Summary of this article
You don't owe anything just by inheriting. The tax kicks in when you sell. And here's where it works in your favour.
Get the property title checked immediately. There might be liens or disputes you don't know about. Register it in your name as soon as possible.
Don't delay succession certificates and registration formalities; timely paperwork protects your claim to assets like bank accounts and shares.
Delhi-based Ritika Verma’s uncle passed away two years back and left behind an apartment in south Delhi. Her cousins thought it was straightforward. Turns out, it wasn't. One cousin immediately panicked thinking she owed inheritance tax. Another found out there was a Rs 15 lakh bank loan against the property. The third didn’t know she needed to register it in her name.

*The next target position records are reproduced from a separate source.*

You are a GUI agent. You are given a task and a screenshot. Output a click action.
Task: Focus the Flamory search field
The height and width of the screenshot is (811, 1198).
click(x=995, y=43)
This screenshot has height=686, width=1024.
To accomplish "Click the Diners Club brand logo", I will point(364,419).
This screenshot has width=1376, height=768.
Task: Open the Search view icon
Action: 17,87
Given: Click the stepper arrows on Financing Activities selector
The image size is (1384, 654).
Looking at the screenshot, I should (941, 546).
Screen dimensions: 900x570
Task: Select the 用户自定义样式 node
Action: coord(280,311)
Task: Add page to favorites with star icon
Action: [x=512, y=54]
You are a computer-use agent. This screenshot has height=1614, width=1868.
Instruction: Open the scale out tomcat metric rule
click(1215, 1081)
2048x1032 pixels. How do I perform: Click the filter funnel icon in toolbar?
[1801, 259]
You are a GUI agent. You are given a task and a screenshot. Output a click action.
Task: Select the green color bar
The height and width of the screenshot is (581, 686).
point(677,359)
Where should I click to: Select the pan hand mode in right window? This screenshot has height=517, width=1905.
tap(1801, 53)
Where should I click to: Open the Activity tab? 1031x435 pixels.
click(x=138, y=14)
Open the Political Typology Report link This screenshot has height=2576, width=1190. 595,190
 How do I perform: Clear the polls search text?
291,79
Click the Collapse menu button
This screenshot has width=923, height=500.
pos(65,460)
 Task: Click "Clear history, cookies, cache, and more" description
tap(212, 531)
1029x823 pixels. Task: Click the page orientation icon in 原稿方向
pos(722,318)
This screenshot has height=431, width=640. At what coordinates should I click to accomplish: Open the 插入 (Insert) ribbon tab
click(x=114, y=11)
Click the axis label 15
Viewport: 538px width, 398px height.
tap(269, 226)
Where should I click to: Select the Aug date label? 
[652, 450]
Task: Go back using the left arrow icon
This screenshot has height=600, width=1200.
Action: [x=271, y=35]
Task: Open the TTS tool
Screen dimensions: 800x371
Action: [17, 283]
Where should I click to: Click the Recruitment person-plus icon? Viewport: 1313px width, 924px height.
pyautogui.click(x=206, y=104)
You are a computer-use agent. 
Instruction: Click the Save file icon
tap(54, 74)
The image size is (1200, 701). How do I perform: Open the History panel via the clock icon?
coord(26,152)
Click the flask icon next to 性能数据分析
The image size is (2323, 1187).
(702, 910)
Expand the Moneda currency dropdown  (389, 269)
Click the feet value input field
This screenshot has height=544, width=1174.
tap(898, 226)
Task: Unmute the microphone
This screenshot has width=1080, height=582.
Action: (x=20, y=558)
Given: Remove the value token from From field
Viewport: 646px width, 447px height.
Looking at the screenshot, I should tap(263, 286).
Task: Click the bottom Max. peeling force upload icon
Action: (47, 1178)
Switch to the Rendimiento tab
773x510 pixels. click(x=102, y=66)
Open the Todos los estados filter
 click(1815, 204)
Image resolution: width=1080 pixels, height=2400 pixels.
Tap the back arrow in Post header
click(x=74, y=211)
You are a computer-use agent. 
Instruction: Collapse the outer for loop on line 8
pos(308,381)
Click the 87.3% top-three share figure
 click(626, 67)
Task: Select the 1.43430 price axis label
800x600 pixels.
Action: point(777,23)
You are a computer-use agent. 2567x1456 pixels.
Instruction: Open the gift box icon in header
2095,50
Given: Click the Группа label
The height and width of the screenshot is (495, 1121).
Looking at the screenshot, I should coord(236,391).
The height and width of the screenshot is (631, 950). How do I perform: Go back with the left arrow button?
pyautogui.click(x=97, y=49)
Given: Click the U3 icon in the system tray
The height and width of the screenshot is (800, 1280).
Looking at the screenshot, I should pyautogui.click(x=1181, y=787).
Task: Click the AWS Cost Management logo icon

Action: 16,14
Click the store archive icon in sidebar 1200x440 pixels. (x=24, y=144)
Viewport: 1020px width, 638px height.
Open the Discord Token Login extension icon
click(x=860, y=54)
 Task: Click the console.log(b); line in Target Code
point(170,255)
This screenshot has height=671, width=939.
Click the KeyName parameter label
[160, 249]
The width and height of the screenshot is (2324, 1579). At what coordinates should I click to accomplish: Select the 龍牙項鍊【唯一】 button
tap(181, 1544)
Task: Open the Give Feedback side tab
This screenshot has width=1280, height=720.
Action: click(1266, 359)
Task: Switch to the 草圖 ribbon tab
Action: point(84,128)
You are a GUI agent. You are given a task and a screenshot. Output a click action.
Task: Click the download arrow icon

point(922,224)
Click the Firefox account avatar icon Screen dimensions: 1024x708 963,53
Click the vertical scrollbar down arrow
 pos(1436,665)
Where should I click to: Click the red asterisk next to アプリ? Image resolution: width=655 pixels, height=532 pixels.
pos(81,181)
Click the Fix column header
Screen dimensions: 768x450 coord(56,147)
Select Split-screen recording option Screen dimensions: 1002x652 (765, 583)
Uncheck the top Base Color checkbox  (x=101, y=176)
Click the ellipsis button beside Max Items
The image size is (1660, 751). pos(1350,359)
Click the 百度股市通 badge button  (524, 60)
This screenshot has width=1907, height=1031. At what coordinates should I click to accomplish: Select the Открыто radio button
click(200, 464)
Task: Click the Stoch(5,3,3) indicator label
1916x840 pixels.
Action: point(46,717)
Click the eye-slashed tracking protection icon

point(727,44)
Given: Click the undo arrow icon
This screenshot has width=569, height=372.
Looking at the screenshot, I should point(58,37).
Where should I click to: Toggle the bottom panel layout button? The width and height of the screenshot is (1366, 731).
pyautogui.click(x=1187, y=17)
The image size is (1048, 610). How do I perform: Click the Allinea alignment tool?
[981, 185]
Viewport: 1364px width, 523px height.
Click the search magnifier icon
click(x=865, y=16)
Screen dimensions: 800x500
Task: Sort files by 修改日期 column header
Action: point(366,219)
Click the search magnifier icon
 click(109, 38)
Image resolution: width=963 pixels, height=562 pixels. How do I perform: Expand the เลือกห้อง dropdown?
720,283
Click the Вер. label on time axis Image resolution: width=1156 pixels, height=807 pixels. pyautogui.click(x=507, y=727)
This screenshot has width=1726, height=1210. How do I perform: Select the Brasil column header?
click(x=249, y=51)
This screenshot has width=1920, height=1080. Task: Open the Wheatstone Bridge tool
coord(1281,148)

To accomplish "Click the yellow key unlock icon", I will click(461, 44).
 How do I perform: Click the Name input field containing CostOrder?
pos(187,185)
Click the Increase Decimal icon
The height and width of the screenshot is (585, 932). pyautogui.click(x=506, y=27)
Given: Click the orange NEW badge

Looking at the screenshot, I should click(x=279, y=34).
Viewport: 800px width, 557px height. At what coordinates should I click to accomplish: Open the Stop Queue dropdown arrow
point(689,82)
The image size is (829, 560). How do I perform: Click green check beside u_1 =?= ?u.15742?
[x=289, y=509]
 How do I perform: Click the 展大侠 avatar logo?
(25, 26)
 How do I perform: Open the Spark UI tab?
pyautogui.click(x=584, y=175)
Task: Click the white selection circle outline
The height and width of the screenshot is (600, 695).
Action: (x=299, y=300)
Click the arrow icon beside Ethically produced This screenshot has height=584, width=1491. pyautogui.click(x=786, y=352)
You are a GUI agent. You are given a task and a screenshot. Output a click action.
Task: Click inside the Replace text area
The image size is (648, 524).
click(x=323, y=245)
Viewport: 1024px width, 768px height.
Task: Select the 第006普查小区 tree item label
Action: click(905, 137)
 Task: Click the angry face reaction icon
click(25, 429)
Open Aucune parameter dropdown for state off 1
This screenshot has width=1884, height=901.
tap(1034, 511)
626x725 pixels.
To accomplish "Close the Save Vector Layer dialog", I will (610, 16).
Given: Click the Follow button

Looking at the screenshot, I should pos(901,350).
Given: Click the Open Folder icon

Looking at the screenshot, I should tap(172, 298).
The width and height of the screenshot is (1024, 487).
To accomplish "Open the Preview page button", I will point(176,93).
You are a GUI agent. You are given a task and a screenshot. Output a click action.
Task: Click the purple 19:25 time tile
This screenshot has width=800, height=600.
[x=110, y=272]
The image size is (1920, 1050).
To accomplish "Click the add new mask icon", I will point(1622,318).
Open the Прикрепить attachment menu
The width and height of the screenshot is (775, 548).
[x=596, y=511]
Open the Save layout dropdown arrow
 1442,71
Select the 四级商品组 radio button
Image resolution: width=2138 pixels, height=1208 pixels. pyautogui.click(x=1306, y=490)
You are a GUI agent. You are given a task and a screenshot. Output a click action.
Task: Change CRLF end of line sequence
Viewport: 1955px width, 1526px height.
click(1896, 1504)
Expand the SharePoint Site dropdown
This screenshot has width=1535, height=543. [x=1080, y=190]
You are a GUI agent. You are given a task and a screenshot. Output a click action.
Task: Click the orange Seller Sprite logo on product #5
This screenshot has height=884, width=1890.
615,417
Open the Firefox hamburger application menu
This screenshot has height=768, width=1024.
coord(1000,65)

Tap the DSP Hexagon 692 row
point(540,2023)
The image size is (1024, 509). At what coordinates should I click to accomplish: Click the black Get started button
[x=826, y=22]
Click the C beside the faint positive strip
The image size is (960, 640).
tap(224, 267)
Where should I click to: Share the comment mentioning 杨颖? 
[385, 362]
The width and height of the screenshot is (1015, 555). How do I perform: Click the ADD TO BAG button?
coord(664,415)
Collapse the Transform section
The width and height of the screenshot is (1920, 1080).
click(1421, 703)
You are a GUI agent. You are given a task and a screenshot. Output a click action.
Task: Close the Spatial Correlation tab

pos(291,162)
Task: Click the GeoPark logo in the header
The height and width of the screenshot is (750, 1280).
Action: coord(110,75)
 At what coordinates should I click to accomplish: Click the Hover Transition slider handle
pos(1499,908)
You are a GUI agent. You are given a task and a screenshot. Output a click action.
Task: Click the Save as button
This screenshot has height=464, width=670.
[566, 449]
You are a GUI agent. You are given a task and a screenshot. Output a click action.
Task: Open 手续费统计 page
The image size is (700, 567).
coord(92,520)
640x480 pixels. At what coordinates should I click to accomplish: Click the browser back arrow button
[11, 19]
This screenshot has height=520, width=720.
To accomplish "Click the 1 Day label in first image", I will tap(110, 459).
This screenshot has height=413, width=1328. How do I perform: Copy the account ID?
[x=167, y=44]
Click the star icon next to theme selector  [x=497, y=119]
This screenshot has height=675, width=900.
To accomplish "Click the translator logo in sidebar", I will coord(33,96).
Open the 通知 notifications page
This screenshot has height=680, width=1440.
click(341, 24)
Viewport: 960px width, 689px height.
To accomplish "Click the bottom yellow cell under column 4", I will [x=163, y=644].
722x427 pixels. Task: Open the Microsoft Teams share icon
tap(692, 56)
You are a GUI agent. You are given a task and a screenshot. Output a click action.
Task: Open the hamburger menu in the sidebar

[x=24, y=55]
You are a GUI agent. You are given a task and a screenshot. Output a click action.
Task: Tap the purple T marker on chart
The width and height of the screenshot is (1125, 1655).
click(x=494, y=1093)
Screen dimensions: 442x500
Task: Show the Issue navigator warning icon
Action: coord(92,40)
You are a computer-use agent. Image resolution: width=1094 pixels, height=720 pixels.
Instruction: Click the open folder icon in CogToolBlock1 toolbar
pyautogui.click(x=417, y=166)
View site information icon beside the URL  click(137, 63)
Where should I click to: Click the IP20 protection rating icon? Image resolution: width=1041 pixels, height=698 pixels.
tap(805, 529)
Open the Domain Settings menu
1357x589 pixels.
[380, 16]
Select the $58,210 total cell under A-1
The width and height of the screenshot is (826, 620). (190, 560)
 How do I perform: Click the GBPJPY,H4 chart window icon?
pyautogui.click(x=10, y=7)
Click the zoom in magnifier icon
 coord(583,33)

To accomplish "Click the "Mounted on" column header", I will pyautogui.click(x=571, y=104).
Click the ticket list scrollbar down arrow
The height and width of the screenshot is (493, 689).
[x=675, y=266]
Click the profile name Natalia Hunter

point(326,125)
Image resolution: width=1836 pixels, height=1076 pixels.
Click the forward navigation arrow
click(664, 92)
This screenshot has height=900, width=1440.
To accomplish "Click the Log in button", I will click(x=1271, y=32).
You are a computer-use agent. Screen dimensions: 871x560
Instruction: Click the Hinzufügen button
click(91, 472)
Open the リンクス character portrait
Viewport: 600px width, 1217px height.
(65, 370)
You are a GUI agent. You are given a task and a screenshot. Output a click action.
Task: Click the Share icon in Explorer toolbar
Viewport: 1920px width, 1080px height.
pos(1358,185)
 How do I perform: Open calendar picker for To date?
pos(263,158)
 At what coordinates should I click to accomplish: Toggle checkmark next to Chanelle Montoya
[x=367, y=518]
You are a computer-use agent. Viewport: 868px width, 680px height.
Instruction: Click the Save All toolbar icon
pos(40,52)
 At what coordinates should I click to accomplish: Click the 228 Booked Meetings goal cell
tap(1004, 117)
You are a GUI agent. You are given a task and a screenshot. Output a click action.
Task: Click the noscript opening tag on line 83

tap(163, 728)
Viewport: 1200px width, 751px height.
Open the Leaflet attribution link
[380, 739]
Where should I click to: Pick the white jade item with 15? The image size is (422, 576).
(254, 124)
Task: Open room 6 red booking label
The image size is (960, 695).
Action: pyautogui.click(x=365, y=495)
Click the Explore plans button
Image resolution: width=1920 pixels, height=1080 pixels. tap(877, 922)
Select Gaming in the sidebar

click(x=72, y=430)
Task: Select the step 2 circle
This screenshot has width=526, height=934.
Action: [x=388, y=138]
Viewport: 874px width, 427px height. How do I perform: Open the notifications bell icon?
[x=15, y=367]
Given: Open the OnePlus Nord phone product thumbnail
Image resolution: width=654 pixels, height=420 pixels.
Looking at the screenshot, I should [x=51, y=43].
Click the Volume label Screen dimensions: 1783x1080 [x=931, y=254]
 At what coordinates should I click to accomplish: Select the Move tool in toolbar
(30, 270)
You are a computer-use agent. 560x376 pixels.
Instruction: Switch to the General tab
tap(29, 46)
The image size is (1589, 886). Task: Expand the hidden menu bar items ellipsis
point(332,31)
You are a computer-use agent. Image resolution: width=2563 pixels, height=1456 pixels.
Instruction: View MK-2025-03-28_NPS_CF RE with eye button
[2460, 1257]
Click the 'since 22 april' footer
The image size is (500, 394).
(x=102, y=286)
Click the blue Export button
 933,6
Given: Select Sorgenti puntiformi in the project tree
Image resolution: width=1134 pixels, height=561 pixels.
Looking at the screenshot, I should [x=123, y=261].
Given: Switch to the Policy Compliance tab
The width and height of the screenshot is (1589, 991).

It took them a while to figure out what was actually their responsibility and what wasn’t.
That’s when Ritika realised most people have no clue about their rights when inheriting property. So, let us break down what actually happens when you inherit.
Who Gets What?
First thing: if there’s a Will, you inherit what it says. If there is no Will, then the succession laws take over. This is where things get interesting. Until recently, daughters couldn’t claim equal shares in ancestral property. In 2020, the Supreme Court finally ruled in the Vineeta Sharma v. Rakesh Sharma case that daughters have the same rights as sons, even if their father died years before the law changed.
“Before that, women from certain communities had almost no inheritance rights at all. Mary Roy, a Syrian Christian woman from Kerala, fought for nearly 40 years in court to get her share. The Supreme Court upheld her claim in 1986, essentially saying that discriminatory community laws couldn’t stand. These cases changed everything for women inheriting property in India,” says Shraddha Nileshwar, head-will and estate planning at 1 Finance, a personal finance platform.
What About Taxes?
Here’s what confused Ritika’s cousins the most: you don’t pay tax on inheritance itself. You don’t owe anything just by inheriting. The tax kicks in when you sell. And here’s where it works in your favour. Say your grandfather bought a house in 1990 for Rs 3 lakh. He passed away in 2010 when it’s worth Rs 40 lakh. You inherit it and sell it for Rs 70 lakh in 2023. You only pay capital gains tax on the difference between Rs 40 lakh and Rs 70 lakh, not from Rs 3 lakh. That’s a massive advantage. If you hold it for over two years, you get long-term capital gains tax at 20 per cent with indexation. If it’s rent from inherited property, it’s taxed as regular income. But a property sitting idle isn’t taxed.
What About That Loan and Bills?
You inherit the debts, too. That Rs 15 lakh loan? Ritika’s cousins had to pay it. Outstanding property taxes? Their responsibility now. But the court has limits on this. You're only liable for monetary debts tied to the property, not personal obligations of the person who died.
“So, if your relative was a contractor who promised someone a job, you can’t be forced to do it. The Supreme Court confirmed this in Vinayak Purshottam Dube v. Jayashree Padamkar Bhat. Also, creditors can’t come after your personal money. They can only claim against the inherited property’s value. If the debt is Rs 20 lakh and the property is worth Rs 50 lakh, that's what you owe. They can’t touch your other assets,” says Nileshwar.
What Do You Actually Do?
Get the property title checked immediately. There might be liens or disputes you don’t know about. Register it in your name as soon as possible. For bank accounts and shares, get a succession certificate from the court. It’s your proof of ownership. Before selling, talk to a tax advisor. There are exemptions under Section 54 if you reinvest in another home. Remember that rules change based on your religion and personal law. The thing is, inheritance can be great or painful depending on whether you understand the game.
The Bottom Line
Don't panic about taxes the moment you inherit something. “Most people unnecessarily assume they owe money right away, but the real tax aspect only comes into play when you decide to sell years down the line. By then, you have got a massive cost base advantage working in your favour that actually protects you. You inherit debts along with assets, but your liability is generally limited to the estate, not your personal assets. Creditors can’t pursue you personally or force you to fulfil the deceased’s obligations,” says Nileshwar.
Don’t delay succession certificates and registration formalities; timely paperwork protects your claim to assets like bank accounts and shares. Most importantly, understand the laws that apply to you. Inheritance rights vary based on personal laws and have evolved over time. So, getting clarity early can save significant complications later.
FAQs
1. Do I need to pay tax when I inherit a property?
Not right away. In fact, there is no inheritance tax in India. Tax is usually paid when you sell your property and it is called capital gains tax.
2. Will I be held responsible for any loans/dues on the property I inherit?
Yes. All home loans, property taxes or dues on the property being inherited need to be paid off by the legal heir, although you are typically only responsible up to the amount of your inherited estate.
3. What documentation is required if I inherit a property?
Have the title of the property verified and transfer the mutation/registration to your name. Also, apply for a succession certificate or probate, if necessary.